Ein lesenswertes Zeit-Dossier zu Down-Syndrom und Pränataldiagnostik

In der Online-Ausgabe der Wochenzeitung Die Zeit erschien gestern ein sehr interessantes multimediales Dossier zu Down-Syndrom und Pränataldiagnostik, das sehr konkret und nachvollziehbar die Problematik neuer Testverfahren illustriert.

An Beispielen wird die Komplexität der Entscheidungssituation verdeutlicht, die durch das Testen des Menschen im Mutterleib auf Trisomie 21 entsteht. Zwei unterschiedliche Ausgänge werden gezeigt: in einem Fall die Abtreibung, im andern Fall das Ignorieren des Testergebnisses. Im ersten Fall leben die Eltern mit Selbstvorwürfen („Wir haben ihn getötet. Luca, nicht das Down-Kind, sondern unseren Sohn.“), im zweiten Fall mit dummen Bemerkungen („Manchmal werde ich gefragt, ob ich noch ein ‚richtiges‘ Kind wolle.“).
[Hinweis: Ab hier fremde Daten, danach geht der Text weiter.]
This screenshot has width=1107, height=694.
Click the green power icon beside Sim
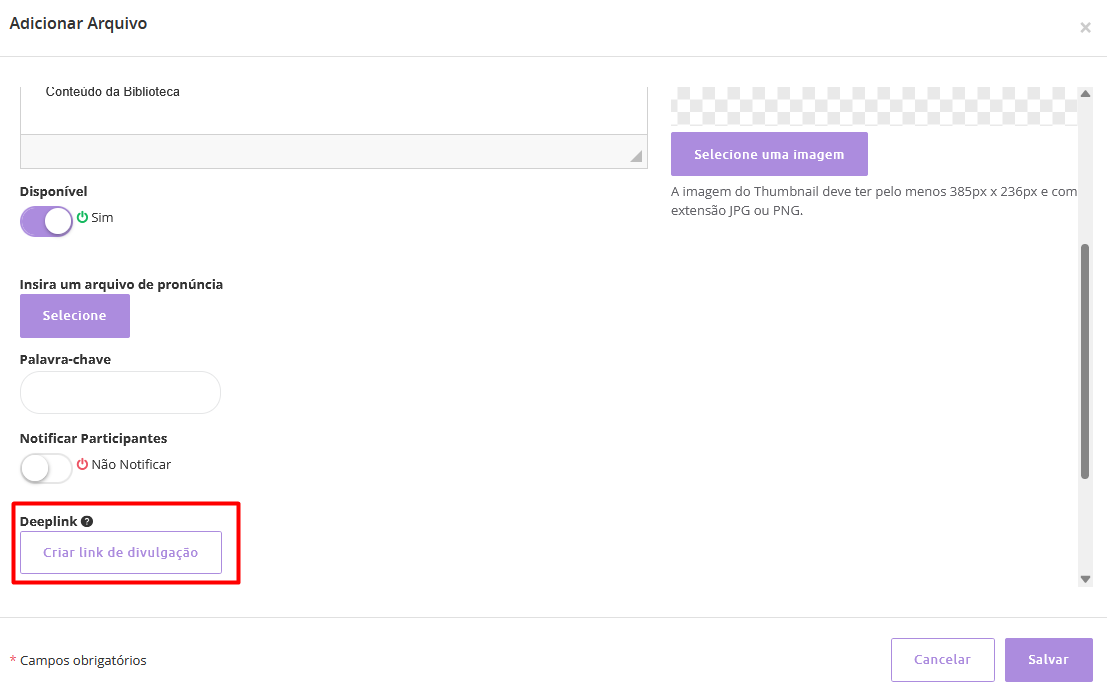point(82,217)
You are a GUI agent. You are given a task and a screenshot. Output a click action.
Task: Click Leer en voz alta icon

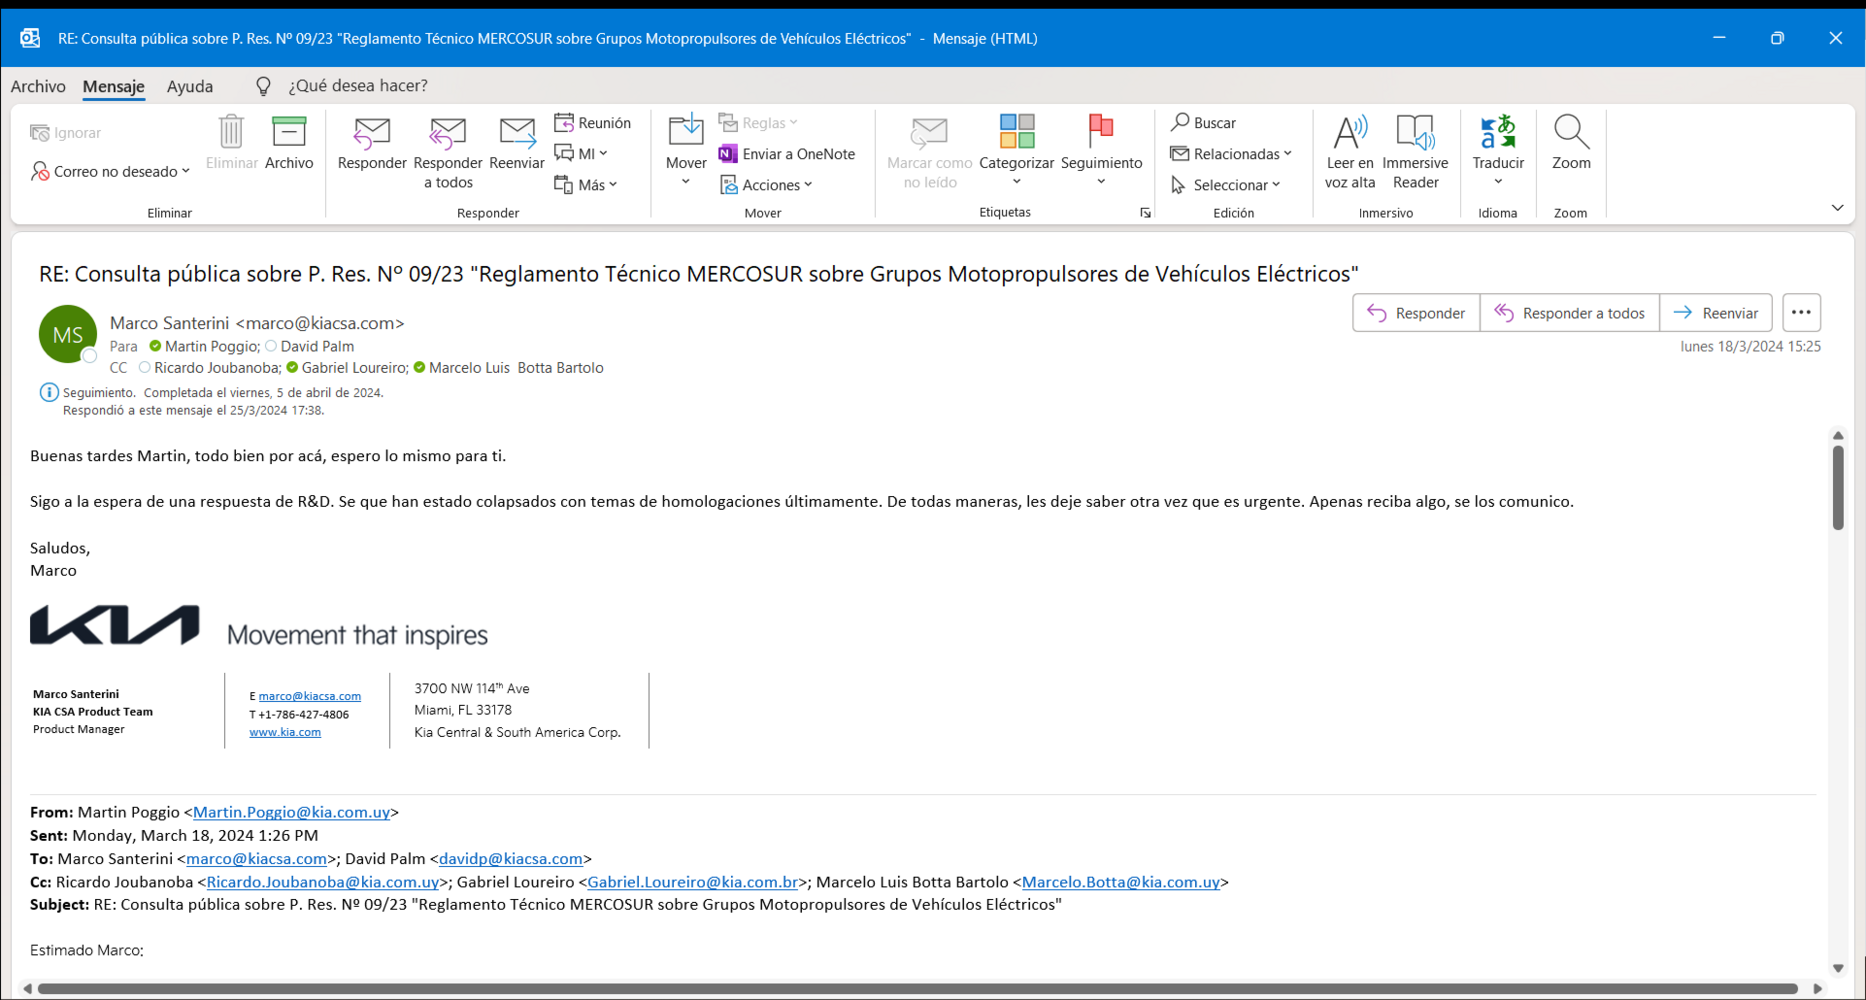(x=1350, y=134)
Zudem erfährt man allerhand wissenswertes über die Testverfahren, aber auch über das Down-Syndrom, beispielsweise, dass sich die Lebenserwartung von Menschen mit Trisomie 21 in den letzten rund 50 Jahren etwa verfünffacht hat. Und wenn man unterstellt, dass es nicht darum geht, das Leben mit Jahren, sondern die Jahre mit Leben zu füllen, dann ist der lebensfrohe Benjamin aus Fallbeispiel 2 wohl ein Vorbild für uns alle, die wir mit oder ohne Down-Syndrom leben.